- **TASK OBJECTIVE**
Below is a listing. Copy each line of it that holds the word "computer".

*** Opening DATA UNDER STUDY ***

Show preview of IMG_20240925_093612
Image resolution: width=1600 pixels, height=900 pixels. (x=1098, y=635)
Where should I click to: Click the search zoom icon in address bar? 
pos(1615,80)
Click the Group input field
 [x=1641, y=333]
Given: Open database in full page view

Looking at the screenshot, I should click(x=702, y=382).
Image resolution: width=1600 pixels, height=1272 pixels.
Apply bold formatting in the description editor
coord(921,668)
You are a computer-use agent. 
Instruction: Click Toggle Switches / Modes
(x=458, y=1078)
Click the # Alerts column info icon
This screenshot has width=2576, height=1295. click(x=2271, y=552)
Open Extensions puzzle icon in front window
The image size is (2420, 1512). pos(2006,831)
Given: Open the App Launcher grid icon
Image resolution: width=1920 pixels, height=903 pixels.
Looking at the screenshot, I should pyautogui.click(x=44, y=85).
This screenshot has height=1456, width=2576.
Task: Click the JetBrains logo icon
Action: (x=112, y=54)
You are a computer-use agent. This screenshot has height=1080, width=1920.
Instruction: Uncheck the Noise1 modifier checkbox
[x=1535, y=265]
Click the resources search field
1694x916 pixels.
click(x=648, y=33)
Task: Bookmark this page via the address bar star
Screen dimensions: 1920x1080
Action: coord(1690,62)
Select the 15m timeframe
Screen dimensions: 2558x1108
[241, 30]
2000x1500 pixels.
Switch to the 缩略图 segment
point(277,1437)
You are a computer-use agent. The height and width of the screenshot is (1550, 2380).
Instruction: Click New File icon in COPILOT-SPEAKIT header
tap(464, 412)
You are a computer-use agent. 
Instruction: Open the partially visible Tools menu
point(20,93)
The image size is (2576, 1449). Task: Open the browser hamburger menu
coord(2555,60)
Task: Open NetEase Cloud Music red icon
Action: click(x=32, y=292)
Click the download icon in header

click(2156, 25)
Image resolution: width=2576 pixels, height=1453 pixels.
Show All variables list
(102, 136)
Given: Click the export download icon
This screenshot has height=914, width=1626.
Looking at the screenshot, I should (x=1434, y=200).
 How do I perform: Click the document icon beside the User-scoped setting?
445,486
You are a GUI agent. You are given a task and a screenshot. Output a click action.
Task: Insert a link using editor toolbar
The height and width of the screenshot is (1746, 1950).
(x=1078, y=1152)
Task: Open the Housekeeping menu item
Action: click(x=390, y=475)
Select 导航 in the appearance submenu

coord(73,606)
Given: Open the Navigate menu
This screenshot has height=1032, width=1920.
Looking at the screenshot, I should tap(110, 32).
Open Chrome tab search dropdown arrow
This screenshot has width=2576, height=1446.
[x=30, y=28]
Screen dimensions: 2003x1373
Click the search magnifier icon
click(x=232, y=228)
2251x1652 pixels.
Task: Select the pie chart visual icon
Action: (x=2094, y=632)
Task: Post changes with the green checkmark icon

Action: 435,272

*** Closing DATA UNDER STUDY ***

- **TASK RESPONSE**
You are a computer-use agent. 
You are a computer-use agent. This screenshot has height=1080, width=1920.
You are a computer-use agent. The height and width of the screenshot is (1550, 2380).
You are a computer-use agent. 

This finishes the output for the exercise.